__WHAT YOU WILL DO__.
Write the data out again in full, with no departure from the original.

__Collected data entries__.
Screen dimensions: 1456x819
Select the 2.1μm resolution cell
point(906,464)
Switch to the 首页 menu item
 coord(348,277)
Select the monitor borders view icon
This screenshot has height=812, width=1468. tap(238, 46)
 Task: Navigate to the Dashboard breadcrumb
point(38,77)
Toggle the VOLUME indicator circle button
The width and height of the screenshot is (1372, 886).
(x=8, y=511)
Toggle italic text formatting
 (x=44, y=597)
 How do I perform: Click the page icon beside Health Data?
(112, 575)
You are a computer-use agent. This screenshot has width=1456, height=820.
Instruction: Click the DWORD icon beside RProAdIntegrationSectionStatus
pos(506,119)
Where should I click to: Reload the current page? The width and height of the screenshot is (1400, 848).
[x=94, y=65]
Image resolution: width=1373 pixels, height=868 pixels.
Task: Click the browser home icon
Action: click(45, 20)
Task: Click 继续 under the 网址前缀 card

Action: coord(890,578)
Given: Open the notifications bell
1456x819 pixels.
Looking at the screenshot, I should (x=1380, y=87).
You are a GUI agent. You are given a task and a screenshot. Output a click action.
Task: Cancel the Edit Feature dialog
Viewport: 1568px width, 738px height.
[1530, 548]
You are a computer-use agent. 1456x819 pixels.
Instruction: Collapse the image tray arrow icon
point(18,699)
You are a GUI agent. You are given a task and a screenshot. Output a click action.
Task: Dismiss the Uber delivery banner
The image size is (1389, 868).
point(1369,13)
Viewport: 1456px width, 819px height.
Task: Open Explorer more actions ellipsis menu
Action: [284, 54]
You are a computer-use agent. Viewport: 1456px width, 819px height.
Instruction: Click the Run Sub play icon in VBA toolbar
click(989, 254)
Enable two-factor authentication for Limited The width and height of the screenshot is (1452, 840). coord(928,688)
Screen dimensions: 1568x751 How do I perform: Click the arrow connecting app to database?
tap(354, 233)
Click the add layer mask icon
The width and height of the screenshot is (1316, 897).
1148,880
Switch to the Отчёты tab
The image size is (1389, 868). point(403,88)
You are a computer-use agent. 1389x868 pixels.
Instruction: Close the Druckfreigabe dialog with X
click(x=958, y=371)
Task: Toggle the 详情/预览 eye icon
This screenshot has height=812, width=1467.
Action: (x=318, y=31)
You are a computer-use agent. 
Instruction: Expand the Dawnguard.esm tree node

__WRITTEN ANSWER__.
Screen dimensions: 1456x819
Select the 2.1μm resolution cell
point(906,464)
Switch to the 首页 menu item
 coord(348,277)
Select the monitor borders view icon
This screenshot has height=812, width=1468. tap(238, 46)
 Task: Navigate to the Dashboard breadcrumb
point(38,77)
Toggle the VOLUME indicator circle button
The width and height of the screenshot is (1372, 886).
(x=8, y=511)
Toggle italic text formatting
 (x=44, y=597)
 How do I perform: Click the page icon beside Health Data?
(112, 575)
You are a computer-use agent. This screenshot has width=1456, height=820.
Instruction: Click the DWORD icon beside RProAdIntegrationSectionStatus
pos(506,119)
Where should I click to: Reload the current page? The width and height of the screenshot is (1400, 848).
[x=94, y=65]
Image resolution: width=1373 pixels, height=868 pixels.
Task: Click the browser home icon
Action: click(45, 20)
Task: Click 继续 under the 网址前缀 card

Action: coord(890,578)
Given: Open the notifications bell
1456x819 pixels.
Looking at the screenshot, I should (x=1380, y=87).
You are a GUI agent. You are given a task and a screenshot. Output a click action.
Task: Cancel the Edit Feature dialog
Viewport: 1568px width, 738px height.
[1530, 548]
You are a computer-use agent. 1456x819 pixels.
Instruction: Collapse the image tray arrow icon
point(18,699)
You are a GUI agent. You are given a task and a screenshot. Output a click action.
Task: Dismiss the Uber delivery banner
The image size is (1389, 868).
point(1369,13)
Viewport: 1456px width, 819px height.
Task: Open Explorer more actions ellipsis menu
Action: [284, 54]
You are a computer-use agent. Viewport: 1456px width, 819px height.
Instruction: Click the Run Sub play icon in VBA toolbar
click(989, 254)
Enable two-factor authentication for Limited The width and height of the screenshot is (1452, 840). coord(928,688)
Screen dimensions: 1568x751 How do I perform: Click the arrow connecting app to database?
tap(354, 233)
Click the add layer mask icon
The width and height of the screenshot is (1316, 897).
1148,880
Switch to the Отчёты tab
The image size is (1389, 868). point(403,88)
You are a computer-use agent. 1389x868 pixels.
Instruction: Close the Druckfreigabe dialog with X
click(x=958, y=371)
Task: Toggle the 详情/预览 eye icon
This screenshot has height=812, width=1467.
Action: (x=318, y=31)
You are a computer-use agent. 
Instruction: Expand the Dawnguard.esm tree node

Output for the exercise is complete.